Mais sachant que la vie est un songe, que l’action est encore plus redoutable pour lui que pour les autres, puisqu’elle le retient dans le séjour de l’erreur, de la souffrance et de la mort, comment ne se détacherait-il pas de cette illusion (5), comment ne suivrait-il pas les préceptes sacrés, ceux qui le mettent à l’abri de la douleur et ceux qui mènent à la Délivrance (6) ? C’est pourquoi, aux paroles qu’il vient de prononcer, Sigismond s’empresse d’ajouter : «… Mais quoi, voilà que mes propres arguments se retournent contre moi ! Si c’est un songe, une vanité, irai-je perdre une gloire divine pour une vanité humaine ? Quoi, le bien passé n’est pas un songe ? Après avoir accompli de grands exploits, qui ne se dit en y songeant : tout cela n’était que rêvé. Si je suis désabusé, si je sais que mon désir est une belle flamme que réduit en cendres n’importe quel vent qui se lève, attachons-nous à l’éternel, la splendeur vivifiante où les félicités ne peuvent s’éteindre ni les grandeurs diminuer. Rosaura est sans honneur ; il convient à un prince de l’honorer et non de la déshonorer. Vive Dieu ! Je dois être le défenseur de son honneur plus encore que de ma couronne. Fuyons cette terrible tentation. Aux armes ! » (7)

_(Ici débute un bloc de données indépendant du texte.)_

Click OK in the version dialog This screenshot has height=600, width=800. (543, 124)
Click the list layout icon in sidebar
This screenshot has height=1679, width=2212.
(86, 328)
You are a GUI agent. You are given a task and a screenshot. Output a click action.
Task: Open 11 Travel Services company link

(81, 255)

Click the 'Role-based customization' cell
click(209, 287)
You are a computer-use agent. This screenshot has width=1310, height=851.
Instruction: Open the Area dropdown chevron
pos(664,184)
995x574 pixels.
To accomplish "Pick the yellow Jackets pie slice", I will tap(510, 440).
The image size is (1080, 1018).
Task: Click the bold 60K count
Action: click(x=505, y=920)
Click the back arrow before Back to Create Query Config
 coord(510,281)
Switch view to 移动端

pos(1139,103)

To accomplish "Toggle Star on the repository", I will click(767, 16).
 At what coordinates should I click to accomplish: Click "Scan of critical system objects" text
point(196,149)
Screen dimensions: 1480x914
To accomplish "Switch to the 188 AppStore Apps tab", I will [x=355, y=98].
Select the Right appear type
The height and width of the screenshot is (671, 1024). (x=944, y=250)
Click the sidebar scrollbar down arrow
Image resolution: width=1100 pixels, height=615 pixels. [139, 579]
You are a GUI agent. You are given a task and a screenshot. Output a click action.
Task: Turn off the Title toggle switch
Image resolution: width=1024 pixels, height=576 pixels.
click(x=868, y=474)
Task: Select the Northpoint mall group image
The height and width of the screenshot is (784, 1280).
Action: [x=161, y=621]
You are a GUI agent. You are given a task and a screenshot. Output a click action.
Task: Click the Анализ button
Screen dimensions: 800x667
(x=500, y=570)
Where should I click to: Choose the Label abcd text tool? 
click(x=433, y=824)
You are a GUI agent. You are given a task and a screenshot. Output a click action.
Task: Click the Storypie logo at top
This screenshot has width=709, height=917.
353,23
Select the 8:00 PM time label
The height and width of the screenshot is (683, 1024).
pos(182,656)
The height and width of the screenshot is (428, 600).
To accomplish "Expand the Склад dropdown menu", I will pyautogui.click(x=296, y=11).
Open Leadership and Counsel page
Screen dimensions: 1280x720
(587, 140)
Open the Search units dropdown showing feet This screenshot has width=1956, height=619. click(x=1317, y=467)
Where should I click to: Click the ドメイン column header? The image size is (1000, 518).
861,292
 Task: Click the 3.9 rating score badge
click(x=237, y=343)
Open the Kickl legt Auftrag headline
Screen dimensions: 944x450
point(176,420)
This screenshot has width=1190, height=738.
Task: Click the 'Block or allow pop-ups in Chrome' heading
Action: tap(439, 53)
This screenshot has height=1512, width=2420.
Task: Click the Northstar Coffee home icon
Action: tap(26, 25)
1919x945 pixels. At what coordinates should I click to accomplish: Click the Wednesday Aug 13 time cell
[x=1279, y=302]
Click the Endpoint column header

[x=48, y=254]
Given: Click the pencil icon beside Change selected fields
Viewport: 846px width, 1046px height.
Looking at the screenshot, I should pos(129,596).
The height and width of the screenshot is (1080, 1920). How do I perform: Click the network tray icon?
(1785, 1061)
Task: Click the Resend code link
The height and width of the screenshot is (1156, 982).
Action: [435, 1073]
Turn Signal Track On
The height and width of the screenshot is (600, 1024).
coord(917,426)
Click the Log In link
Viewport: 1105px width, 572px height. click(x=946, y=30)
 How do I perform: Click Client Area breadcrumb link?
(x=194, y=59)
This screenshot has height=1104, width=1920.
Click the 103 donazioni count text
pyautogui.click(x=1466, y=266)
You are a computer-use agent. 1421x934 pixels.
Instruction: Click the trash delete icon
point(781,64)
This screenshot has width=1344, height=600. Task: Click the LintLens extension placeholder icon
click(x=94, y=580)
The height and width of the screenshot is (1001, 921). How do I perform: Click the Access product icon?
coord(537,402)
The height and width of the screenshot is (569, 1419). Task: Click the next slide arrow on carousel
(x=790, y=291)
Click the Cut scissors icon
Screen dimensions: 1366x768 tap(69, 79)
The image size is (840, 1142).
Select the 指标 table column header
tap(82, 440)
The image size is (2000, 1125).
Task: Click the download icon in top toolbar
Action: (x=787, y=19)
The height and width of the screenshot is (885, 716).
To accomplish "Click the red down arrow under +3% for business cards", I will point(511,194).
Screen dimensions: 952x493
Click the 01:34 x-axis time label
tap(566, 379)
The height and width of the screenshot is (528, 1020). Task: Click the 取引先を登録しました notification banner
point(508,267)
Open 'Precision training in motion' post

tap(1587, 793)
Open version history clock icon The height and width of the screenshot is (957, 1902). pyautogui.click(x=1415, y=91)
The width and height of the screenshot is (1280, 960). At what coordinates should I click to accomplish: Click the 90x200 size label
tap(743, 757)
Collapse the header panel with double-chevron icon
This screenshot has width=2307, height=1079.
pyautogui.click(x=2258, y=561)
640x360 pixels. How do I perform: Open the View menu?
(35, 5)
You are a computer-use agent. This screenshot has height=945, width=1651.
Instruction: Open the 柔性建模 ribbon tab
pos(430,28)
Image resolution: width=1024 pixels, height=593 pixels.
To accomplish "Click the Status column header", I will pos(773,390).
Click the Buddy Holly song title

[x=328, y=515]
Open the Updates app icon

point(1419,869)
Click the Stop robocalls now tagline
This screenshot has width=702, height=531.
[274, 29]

C’est en effet celui qui entrevoit que la vie est un mirage qui obéira le mieux et le plus facilement aux Lois, car les notions de la Mâyâ et du dharma, la « Grande Illusion » et la conformité à l’ordre universel, loin de s’exclure, comme on le croit communément sont inséparables. Calderon l’avait très bien compris comme le montrent encore le début du monologue cité plus haut, ainsi que ces paroles de Clotalde qui le précèdent :
« … Comme nous parlions de cet aigle, tu t’es endormi et tu as rêvé que tu étais roi. Mais alors il eût été bien d’honorer en songe celui qui t’éleva avec tant de sollicitude. Même en songe, Sigismond, faire le bien ne se perd pas. »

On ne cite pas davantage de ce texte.